In the fifth and final chapter, Mill asks about the relationship between utility and justice. This is important, he notes, because people often use their sense of justice as an argument against utilitarianism: how can people simply calculate consequences when, in many situations, they feel they have to act to do what is right and just? Aren’t some things (say, punishing the innocent or taking away people’s rights) plainly wrong, even if they ultimately produce good consequences? And don’t people’s moral instincts about what is just and unjust point them to what is inherently good or bad, making utilitarianism unnecessary?

In fact, Mill fully agrees that feelings of justice almost always point to what is morally right—which, importantly, does not always mean the same thing as what the law allows or prohibits. However, he insists that this is the case not because the moral feeling itself serves as proof of what is good and evil, but rather because these feelings are based on even deeper, utilitarian instincts: people’s sense of justice reminds them what is conducive and counterproductive to collective happiness. So people are right to feel that it is morally wrong to violate others’ rights—by taking away their property or liberty without due cause, for example, even when it produces some good in the short term. Despite the good they may do, such violations denigrate the public’s trust in the law, feeling of safety, and sense of equality—outcomes which are always bad for collective happiness in the long term. This does not mean there are no exceptions to violating others’ rights: it is perfectly moral to steal medicine if that is the only way to save a loved one’s life, for instance, but few people would say the injustice of stealing the medicine is more egregious than the injustice of not being able to get it in the first place.
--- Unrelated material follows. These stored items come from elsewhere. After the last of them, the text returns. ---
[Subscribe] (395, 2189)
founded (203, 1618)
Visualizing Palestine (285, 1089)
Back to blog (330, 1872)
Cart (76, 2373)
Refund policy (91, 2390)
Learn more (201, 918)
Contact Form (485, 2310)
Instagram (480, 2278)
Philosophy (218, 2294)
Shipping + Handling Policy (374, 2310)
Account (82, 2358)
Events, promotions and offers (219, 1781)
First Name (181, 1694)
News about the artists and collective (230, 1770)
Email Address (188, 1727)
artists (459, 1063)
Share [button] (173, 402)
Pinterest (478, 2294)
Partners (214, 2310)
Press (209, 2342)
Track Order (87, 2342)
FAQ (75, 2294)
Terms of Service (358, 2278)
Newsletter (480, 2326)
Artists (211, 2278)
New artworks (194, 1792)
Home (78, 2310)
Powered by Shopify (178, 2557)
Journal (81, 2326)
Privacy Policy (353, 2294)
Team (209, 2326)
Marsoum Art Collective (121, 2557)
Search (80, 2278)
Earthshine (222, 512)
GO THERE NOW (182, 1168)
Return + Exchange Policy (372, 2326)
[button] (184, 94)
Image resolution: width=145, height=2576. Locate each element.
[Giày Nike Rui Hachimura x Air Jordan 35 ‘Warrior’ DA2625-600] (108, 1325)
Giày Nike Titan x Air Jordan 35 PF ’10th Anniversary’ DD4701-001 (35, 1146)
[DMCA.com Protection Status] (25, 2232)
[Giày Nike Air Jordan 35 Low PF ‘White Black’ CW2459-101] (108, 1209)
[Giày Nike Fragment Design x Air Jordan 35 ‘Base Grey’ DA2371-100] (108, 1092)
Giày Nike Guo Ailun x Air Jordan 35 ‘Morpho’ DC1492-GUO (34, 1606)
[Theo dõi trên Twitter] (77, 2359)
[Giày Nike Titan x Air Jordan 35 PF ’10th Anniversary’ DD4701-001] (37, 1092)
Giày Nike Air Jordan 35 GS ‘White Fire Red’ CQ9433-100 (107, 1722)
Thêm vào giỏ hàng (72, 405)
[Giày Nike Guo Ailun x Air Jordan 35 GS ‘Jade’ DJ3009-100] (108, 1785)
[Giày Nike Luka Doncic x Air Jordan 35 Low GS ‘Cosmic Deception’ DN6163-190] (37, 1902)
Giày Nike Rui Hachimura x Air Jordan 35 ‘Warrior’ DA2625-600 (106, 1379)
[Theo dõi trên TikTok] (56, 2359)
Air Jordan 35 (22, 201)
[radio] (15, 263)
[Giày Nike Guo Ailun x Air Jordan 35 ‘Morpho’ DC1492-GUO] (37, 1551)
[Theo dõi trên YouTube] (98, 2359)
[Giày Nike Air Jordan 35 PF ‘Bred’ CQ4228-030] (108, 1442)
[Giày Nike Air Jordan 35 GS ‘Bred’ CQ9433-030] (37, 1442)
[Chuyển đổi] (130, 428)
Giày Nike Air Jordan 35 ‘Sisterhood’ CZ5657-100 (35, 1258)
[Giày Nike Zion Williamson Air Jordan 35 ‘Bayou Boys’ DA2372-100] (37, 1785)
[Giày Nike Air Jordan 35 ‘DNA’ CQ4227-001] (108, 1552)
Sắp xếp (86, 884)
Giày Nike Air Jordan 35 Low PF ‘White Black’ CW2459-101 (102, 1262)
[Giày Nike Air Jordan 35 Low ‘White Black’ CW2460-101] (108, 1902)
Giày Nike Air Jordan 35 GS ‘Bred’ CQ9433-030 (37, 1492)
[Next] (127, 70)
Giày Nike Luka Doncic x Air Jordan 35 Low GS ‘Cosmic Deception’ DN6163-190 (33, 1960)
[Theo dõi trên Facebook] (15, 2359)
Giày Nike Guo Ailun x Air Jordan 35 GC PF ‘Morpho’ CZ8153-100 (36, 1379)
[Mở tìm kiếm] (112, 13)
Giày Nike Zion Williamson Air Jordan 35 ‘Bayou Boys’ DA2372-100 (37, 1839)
Mill argues that, when we say that a thing is morally “wrong,” we mean “that a person ought to be punished […] for doing it.” This means not only that someone has failed to act in the best way, but also that they have broken a moral duty, whether a general duty that is owed in the abstract (an “imperfect duty”) or a specific duty owed to “some assignable person.” Injustice is specifically the latter: it is unjust to break a promise made to someone else, while it is morally wrong, but not necessarily unjust, for a rich person to be stingy in general. In response to injustice, people feel a moral sense of justice that comes from “the impulse of self-defense and the feeling of sympathy.” Essentially, people want to defend others when their rights are violated, just as they would defend themselves in the same situation. So justice combines “vengeance” with a moral interest in others, that is, a commitment to “the general good” based on a sense of equality. This is how Mill connects justice back to utility: it is people’s way of responding to the violation of people’s rights, with rights being an important foundation for and contributor to the happiness of everyone in a society. Hinting at his political philosophy, Mill argues that such rights are in fact the most important moral rules of all: they are “the essentials of human well-being,” because they stop people from hurting each other. And yet it is impossible to explain these rules’ importance—or the necessity of protecting them through people’s feelings of justice and societies’ elaborate legal systems—without ultimately showing that they are valuable because they promote the general happiness. So according to Mill, while justice is an important feeling that should be celebrated and cultivated, it is not separate from or superior to utility: instead, it actually becomes a further justification for utilitarianism.